Archive for the ‘ACLU’ Category

Quinn Signs Sterilization Bill

September 5, 2009

When K.E.J. was 8 years old, she suffered a traumatic brain injury in a car accident.

When she was 26, her guardian attempted to obtain a court order to have the young woman sterilized. K.E.J., as she is known in court documents to protect her privacy, had no idea.

Before Tuesday, when Gov. Pat Quinn signed into law a measure that would require court orders approving the sterilization of people with disabilities, guardians could take steps to have their wards sterilized without the individual’s consent.

Rep. Kathy Ryg (D-Vernon Hills), the original bill’s chief sponsor, says the law shows how society has evolved, citing the recent obituary of Eunice Kennedy Shriver, whose sister Rose was mentally disabled and had a lobotomy.

She says it also gives all parties protection under the law.

“I think it provides the due process that really protects all parties, most particularly the individual, but also the family, the guardian and the doctor,” Ryg says. “Once it was brought to people’s attention, it became clear there was a gap in the due process.”

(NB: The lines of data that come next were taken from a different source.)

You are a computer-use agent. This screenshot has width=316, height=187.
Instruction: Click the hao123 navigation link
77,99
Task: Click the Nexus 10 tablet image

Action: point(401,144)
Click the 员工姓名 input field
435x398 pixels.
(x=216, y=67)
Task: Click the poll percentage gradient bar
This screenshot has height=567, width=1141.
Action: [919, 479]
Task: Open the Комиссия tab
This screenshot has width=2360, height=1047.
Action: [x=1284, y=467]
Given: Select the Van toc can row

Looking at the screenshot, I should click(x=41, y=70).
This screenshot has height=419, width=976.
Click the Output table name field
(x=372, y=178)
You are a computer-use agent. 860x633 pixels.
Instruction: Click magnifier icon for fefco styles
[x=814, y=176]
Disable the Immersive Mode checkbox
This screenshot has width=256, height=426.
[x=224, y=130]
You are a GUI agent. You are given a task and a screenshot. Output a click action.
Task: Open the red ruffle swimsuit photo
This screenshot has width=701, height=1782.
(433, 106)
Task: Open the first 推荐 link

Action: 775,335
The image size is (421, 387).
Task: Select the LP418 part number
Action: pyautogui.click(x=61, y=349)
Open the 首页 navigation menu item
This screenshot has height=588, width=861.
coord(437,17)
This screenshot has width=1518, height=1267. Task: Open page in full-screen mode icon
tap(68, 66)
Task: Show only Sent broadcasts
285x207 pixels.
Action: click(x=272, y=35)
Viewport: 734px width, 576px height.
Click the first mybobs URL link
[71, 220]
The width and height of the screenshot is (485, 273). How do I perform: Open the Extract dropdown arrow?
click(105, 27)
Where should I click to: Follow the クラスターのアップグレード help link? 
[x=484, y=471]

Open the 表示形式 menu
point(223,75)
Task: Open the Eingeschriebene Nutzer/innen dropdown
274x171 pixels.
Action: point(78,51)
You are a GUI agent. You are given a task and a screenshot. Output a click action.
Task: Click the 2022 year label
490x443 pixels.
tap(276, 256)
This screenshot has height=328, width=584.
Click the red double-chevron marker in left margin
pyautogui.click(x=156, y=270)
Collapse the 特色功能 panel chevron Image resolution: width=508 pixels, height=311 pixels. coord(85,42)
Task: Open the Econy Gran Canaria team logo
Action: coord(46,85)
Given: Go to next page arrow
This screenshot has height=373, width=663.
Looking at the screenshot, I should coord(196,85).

“This is so important. All women need, deserve and should have all their options as to whether to become a parent or not to become a parent available to them,” says Shelley Davis, vice president of programs and advocacy for Chicago Foundation for Women.

In the case of K.E.J., her guardian’s request was denied twice. K.E.J., did not find out about her guardian’s attempt to have her sterilized until she consulted with Equip for Equality on another matter. Court records were then uncovered.

Before Quinn signed the bill, Illinois was one of 16 states that did not require a court order to perform such a procedure. Other states in the Midwest that do not require a court order include Missouri, Iowa and Nebraska.

Leah Bartelt, staff counsel for the American Civil Liberties Union of Illinois, says the law adds another layer of oversight for guardians, who are already scrutinized by the courts.

“Bringing the court in to assess whether … the ward would be able to make the decision on their own is an important step,” she says.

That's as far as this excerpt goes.